What is ethereum?

Ethereum is the world’s second largest cryptocurrency with a market value of about 965 billion DKK, according to numbers from June 2022 from Coinbase.

So if you’re new to cryptocurrency and want to learn more, ethereum is a great place to start. In this post, we'll be going over:

  • What’s the idea behind ethereum?
    • Blockchain
    • Decentralised
    • Open source
  • The ethereum story: Who created ethereum?
    • Ethereum today
  • The bright future – ethereum 2.0
    • Explanation of proof-of-work
    • Explanation of proof-of-stake
  • How to get started with trading ethereum

What’s the idea behind ethereum?

Ethereum is a decentralised, open-source blockchain. Let’s go over those three words one by one - starting with blockchain.


A blockchain is a publicly distributed database of transactions taking place in the crypto-world.

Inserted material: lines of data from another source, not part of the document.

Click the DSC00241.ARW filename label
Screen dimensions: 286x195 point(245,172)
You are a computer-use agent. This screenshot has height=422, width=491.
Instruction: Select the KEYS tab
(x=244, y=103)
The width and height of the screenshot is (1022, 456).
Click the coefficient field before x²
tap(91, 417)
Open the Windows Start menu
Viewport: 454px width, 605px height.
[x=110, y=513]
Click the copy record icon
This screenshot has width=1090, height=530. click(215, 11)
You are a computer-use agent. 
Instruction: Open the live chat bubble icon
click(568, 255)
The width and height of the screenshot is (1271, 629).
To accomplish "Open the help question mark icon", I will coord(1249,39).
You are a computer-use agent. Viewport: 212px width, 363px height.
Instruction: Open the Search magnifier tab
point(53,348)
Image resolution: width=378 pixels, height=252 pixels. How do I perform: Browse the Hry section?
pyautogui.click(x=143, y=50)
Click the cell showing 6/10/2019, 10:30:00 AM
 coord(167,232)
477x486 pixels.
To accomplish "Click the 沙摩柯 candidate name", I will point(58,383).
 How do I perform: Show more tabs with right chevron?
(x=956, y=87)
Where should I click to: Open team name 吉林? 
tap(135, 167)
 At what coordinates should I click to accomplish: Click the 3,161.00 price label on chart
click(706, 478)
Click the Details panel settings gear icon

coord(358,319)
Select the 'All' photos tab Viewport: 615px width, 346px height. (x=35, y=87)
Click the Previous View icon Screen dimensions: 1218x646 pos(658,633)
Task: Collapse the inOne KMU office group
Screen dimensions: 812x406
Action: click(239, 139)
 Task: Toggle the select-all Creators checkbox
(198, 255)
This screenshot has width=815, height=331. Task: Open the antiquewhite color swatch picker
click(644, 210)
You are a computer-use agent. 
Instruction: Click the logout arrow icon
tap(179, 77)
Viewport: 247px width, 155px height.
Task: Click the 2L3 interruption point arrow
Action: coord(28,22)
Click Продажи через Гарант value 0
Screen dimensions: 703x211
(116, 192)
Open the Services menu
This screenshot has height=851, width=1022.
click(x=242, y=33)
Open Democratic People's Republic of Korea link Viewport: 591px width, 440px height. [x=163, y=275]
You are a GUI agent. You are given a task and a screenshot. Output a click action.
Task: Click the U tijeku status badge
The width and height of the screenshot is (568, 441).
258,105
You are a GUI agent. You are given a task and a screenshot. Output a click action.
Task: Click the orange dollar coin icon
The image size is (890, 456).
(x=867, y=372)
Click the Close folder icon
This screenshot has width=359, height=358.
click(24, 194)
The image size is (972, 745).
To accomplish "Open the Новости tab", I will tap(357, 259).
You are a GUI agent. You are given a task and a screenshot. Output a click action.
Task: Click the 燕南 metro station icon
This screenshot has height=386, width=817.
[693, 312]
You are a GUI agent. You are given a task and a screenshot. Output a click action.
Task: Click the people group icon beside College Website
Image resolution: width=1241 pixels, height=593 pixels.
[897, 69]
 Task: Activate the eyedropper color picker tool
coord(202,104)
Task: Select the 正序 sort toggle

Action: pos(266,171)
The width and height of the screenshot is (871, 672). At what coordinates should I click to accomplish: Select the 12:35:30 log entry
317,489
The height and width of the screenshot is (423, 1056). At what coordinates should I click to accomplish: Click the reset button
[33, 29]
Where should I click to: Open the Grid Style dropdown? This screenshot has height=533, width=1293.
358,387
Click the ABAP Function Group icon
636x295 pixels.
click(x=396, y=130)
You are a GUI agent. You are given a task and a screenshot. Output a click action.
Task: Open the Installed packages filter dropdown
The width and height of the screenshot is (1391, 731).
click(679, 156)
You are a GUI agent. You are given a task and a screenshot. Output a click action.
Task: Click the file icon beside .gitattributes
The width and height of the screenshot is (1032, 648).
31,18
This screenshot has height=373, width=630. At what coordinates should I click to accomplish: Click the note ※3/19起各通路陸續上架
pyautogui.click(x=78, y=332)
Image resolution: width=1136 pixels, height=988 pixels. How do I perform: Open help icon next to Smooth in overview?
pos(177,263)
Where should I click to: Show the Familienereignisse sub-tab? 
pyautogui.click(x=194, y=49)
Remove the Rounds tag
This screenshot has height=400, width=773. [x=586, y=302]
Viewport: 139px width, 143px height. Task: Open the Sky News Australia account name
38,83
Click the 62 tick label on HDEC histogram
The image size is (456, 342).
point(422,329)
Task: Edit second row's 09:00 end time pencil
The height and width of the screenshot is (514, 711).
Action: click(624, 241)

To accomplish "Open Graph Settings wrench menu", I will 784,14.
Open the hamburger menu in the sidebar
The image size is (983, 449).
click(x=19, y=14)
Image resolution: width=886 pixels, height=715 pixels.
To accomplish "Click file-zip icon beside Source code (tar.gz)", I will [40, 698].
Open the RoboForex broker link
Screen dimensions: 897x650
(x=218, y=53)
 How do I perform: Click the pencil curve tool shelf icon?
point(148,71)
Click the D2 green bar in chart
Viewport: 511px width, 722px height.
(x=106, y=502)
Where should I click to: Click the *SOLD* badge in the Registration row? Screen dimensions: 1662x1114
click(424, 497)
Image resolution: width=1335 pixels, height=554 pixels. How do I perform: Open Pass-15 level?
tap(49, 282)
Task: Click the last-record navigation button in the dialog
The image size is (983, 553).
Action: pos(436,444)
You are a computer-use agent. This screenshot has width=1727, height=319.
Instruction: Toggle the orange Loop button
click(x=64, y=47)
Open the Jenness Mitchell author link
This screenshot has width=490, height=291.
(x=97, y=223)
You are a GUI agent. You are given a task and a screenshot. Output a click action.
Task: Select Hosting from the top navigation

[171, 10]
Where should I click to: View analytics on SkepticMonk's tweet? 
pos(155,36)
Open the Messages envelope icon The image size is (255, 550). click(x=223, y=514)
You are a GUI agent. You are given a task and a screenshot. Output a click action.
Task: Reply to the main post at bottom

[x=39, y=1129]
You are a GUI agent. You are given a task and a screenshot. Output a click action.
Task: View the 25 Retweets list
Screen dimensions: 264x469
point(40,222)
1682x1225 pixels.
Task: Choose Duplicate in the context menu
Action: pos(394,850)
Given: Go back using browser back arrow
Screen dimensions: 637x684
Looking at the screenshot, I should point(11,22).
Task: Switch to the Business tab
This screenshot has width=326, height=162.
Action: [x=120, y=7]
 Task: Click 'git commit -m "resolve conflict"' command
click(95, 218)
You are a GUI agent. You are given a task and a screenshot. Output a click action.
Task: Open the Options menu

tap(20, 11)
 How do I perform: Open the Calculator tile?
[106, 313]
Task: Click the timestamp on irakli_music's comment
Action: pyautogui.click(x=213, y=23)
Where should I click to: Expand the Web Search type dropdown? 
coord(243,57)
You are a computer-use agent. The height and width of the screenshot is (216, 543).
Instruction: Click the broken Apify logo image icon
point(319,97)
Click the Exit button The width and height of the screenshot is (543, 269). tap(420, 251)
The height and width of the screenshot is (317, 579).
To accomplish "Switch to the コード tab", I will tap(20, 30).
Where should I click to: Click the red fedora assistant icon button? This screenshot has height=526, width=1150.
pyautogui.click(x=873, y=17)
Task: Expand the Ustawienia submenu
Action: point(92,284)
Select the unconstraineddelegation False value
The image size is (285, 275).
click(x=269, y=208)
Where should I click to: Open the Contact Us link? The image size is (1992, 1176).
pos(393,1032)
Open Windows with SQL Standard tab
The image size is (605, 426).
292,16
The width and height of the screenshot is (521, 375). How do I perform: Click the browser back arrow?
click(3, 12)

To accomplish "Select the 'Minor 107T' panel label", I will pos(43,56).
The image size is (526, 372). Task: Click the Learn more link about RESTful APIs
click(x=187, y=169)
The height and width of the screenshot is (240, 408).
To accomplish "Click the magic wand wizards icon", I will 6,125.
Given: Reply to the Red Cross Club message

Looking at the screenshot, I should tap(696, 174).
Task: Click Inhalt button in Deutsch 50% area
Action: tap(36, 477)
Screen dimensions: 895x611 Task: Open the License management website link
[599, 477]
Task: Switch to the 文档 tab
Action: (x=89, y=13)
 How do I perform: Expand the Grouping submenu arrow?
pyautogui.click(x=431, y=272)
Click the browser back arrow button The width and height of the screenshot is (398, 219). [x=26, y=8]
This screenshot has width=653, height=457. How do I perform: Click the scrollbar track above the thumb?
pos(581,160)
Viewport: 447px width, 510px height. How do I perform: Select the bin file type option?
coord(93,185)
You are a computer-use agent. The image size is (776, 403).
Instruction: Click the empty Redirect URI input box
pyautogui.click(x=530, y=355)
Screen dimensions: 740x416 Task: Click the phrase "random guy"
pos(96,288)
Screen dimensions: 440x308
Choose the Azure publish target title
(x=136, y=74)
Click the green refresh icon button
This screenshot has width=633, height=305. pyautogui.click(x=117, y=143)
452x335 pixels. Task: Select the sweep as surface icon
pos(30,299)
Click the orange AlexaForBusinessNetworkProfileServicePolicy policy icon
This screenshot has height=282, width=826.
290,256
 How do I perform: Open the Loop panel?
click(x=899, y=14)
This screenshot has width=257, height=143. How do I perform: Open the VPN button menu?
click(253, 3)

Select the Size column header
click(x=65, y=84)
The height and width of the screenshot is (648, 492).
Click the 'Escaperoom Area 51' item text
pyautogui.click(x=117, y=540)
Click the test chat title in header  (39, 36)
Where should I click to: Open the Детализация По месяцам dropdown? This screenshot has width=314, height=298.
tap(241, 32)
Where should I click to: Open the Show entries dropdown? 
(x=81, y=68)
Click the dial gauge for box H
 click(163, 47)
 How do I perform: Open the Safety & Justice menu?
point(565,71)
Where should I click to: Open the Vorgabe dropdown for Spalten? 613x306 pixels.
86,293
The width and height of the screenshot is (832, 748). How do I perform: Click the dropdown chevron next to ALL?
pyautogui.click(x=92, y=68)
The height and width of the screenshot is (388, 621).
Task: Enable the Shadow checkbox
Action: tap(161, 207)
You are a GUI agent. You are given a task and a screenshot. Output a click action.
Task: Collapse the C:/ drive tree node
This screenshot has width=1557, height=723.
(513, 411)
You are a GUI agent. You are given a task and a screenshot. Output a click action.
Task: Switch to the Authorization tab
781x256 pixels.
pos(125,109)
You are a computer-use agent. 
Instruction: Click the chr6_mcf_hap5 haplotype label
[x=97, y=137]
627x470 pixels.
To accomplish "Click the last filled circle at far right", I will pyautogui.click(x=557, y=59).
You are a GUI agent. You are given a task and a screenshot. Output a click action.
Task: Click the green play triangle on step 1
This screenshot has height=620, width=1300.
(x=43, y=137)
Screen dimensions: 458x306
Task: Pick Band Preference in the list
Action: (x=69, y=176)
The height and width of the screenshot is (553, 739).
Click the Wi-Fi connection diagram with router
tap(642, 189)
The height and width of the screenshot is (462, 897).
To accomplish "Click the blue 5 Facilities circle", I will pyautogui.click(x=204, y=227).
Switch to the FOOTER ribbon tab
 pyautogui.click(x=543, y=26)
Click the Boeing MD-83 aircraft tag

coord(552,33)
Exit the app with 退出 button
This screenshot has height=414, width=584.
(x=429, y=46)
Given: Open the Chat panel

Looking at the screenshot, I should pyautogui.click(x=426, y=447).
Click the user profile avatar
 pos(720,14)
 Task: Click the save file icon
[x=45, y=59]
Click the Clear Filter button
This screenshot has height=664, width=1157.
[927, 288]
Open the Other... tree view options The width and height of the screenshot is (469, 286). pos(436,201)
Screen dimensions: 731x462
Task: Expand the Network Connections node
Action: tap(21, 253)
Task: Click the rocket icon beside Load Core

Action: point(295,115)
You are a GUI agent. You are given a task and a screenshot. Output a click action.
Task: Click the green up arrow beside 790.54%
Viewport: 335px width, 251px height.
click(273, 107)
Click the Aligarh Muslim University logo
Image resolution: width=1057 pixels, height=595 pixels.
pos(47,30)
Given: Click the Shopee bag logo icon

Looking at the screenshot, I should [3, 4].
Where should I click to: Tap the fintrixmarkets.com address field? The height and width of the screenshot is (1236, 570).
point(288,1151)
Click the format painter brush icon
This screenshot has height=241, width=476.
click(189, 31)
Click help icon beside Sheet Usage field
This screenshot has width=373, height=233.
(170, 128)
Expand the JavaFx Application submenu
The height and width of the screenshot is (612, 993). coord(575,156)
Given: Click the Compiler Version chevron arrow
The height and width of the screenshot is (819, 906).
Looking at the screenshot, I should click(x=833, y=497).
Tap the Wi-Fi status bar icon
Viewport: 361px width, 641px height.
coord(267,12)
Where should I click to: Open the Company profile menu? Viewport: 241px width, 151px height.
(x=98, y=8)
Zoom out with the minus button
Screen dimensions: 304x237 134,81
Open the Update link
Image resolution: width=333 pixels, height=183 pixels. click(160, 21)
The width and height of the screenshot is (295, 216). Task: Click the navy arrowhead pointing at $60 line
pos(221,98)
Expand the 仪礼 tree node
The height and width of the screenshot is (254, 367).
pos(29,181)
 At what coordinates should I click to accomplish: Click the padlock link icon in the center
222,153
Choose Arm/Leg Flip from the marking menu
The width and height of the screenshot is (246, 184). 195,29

The word blockchain can be broken down into two words: ‘block’ and ‘chain’. ‘Block’ is a collection – a block – of transactions being made between two digital wallets – or just wallets, as they’re called.

So, if you were to transfer 10 ethereum to Christian for example, it would be written down in the blockchain. When enough transactions have been completed and registered, they will be compiled into a block and all new transactions from there will be compiled into a new block.

‘Chain’ means that the new block will be chained together with the previous block.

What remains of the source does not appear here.